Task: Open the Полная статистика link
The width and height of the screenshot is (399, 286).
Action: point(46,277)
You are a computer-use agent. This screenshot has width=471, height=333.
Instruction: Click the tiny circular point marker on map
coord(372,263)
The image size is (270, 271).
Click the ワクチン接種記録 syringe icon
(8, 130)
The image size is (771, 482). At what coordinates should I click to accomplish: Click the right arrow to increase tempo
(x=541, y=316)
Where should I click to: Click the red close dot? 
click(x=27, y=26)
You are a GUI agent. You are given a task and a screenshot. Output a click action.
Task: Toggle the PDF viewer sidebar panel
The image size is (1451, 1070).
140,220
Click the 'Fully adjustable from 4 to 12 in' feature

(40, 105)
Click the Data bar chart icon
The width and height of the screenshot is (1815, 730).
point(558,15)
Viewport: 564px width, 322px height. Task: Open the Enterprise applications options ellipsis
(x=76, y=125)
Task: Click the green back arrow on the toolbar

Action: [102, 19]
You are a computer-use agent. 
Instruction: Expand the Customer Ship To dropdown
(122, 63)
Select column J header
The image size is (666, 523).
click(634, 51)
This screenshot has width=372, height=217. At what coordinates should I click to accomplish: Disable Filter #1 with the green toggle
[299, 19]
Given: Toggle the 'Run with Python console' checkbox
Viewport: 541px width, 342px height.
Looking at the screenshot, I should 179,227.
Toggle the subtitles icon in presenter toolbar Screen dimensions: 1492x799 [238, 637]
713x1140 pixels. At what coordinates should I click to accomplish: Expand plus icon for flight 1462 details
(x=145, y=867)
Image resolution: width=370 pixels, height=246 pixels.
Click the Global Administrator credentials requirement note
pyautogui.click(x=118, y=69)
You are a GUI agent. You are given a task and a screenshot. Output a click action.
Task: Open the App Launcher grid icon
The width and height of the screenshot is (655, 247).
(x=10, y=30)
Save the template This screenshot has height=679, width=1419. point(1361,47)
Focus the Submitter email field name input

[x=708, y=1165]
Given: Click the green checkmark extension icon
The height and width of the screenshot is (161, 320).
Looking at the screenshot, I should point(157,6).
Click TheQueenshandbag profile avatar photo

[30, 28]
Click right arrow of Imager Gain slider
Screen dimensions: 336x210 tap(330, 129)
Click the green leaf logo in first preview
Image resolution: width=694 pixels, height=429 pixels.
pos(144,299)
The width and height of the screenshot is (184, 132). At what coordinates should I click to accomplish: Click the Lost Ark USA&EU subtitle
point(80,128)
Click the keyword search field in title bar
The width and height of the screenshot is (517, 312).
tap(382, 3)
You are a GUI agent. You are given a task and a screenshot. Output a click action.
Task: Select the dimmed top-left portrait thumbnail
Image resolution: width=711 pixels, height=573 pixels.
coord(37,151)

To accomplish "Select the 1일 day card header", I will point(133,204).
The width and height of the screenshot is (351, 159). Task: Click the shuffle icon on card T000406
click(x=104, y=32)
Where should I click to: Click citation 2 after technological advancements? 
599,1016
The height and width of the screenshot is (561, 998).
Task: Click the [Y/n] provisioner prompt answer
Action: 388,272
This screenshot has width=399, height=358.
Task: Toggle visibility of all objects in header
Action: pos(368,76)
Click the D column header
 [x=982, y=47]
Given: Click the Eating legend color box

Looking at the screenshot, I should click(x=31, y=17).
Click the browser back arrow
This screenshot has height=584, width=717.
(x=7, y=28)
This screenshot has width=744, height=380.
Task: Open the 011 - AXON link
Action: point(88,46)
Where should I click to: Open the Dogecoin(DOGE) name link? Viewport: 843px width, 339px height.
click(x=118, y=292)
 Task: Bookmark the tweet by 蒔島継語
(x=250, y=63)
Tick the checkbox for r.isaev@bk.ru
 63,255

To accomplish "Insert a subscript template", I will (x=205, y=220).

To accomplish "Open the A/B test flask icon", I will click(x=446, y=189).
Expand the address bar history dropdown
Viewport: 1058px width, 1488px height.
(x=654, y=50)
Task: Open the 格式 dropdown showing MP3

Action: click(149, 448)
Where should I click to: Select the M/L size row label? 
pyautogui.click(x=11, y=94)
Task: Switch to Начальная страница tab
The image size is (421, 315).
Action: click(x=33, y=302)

★ ★ ★ ★ ★ ★ ★

◆ TASK GOAL ◆
Please give the material above once more, unchanged.

◆ OUTPUT OF THE EXERCISE ◆
Task: Open the Полная статистика link
The width and height of the screenshot is (399, 286).
Action: point(46,277)
You are a computer-use agent. This screenshot has width=471, height=333.
Instruction: Click the tiny circular point marker on map
coord(372,263)
The image size is (270, 271).
Click the ワクチン接種記録 syringe icon
(8, 130)
The image size is (771, 482). At what coordinates should I click to accomplish: Click the right arrow to increase tempo
(x=541, y=316)
Where should I click to: Click the red close dot? 
click(x=27, y=26)
You are a GUI agent. You are given a task and a screenshot. Output a click action.
Task: Toggle the PDF viewer sidebar panel
The image size is (1451, 1070).
140,220
Click the 'Fully adjustable from 4 to 12 in' feature

(40, 105)
Click the Data bar chart icon
The width and height of the screenshot is (1815, 730).
point(558,15)
Viewport: 564px width, 322px height. Task: Open the Enterprise applications options ellipsis
(x=76, y=125)
Task: Click the green back arrow on the toolbar

Action: [102, 19]
You are a computer-use agent. 
Instruction: Expand the Customer Ship To dropdown
(122, 63)
Select column J header
The image size is (666, 523).
click(634, 51)
This screenshot has width=372, height=217. At what coordinates should I click to accomplish: Disable Filter #1 with the green toggle
[299, 19]
Given: Toggle the 'Run with Python console' checkbox
Viewport: 541px width, 342px height.
Looking at the screenshot, I should 179,227.
Toggle the subtitles icon in presenter toolbar Screen dimensions: 1492x799 [238, 637]
713x1140 pixels. At what coordinates should I click to accomplish: Expand plus icon for flight 1462 details
(x=145, y=867)
Image resolution: width=370 pixels, height=246 pixels.
Click the Global Administrator credentials requirement note
pyautogui.click(x=118, y=69)
You are a GUI agent. You are given a task and a screenshot. Output a click action.
Task: Open the App Launcher grid icon
The width and height of the screenshot is (655, 247).
(x=10, y=30)
Save the template This screenshot has height=679, width=1419. point(1361,47)
Focus the Submitter email field name input

[x=708, y=1165]
Given: Click the green checkmark extension icon
The height and width of the screenshot is (161, 320).
Looking at the screenshot, I should point(157,6).
Click TheQueenshandbag profile avatar photo

[30, 28]
Click right arrow of Imager Gain slider
Screen dimensions: 336x210 tap(330, 129)
Click the green leaf logo in first preview
Image resolution: width=694 pixels, height=429 pixels.
pos(144,299)
The width and height of the screenshot is (184, 132). At what coordinates should I click to accomplish: Click the Lost Ark USA&EU subtitle
point(80,128)
Click the keyword search field in title bar
The width and height of the screenshot is (517, 312).
tap(382, 3)
You are a GUI agent. You are given a task and a screenshot. Output a click action.
Task: Select the dimmed top-left portrait thumbnail
Image resolution: width=711 pixels, height=573 pixels.
coord(37,151)

To accomplish "Select the 1일 day card header", I will point(133,204).
The width and height of the screenshot is (351, 159). Task: Click the shuffle icon on card T000406
click(x=104, y=32)
Where should I click to: Click citation 2 after technological advancements? 
599,1016
The height and width of the screenshot is (561, 998).
Task: Click the [Y/n] provisioner prompt answer
Action: 388,272
This screenshot has width=399, height=358.
Task: Toggle visibility of all objects in header
Action: pos(368,76)
Click the D column header
 [x=982, y=47]
Given: Click the Eating legend color box

Looking at the screenshot, I should click(x=31, y=17).
Click the browser back arrow
This screenshot has height=584, width=717.
(x=7, y=28)
This screenshot has width=744, height=380.
Task: Open the 011 - AXON link
Action: point(88,46)
Where should I click to: Open the Dogecoin(DOGE) name link? Viewport: 843px width, 339px height.
click(x=118, y=292)
 Task: Bookmark the tweet by 蒔島継語
(x=250, y=63)
Tick the checkbox for r.isaev@bk.ru
 63,255

To accomplish "Insert a subscript template", I will (x=205, y=220).

To accomplish "Open the A/B test flask icon", I will click(x=446, y=189).
Expand the address bar history dropdown
Viewport: 1058px width, 1488px height.
(x=654, y=50)
Task: Open the 格式 dropdown showing MP3

Action: click(149, 448)
Where should I click to: Select the M/L size row label? 
pyautogui.click(x=11, y=94)
Task: Switch to Начальная страница tab
The image size is (421, 315).
Action: click(x=33, y=302)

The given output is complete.